See system logs and 'systemctl status auditd.service' for details.
I had to use the following way to restart it:
root@DBTSVM1:/var/log/pcp# /sbin/service auditd restart
Stopping logging: [ OK ]
Redirecting start to /bin/systemctl start auditd.service
After restart of services, two filesystems are good and all missing log files are back.

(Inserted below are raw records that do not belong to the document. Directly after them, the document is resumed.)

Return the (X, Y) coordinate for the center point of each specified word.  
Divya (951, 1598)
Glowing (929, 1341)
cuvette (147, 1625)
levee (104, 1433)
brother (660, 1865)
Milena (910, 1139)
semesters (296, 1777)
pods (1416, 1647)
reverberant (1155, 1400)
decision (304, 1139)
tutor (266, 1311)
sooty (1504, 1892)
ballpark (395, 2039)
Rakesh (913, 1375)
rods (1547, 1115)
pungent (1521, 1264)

root@DBTSVM1:/var/log/pcp# df -h |grep log
/dev/sda5 10G 107M 9.9G 2% /var/log
/dev/sda6 10G 108M 9.9G 2% /var/log/audit
Note that the proper way to maintain logs and free space is to use log rotate which I have showed in my previous blog.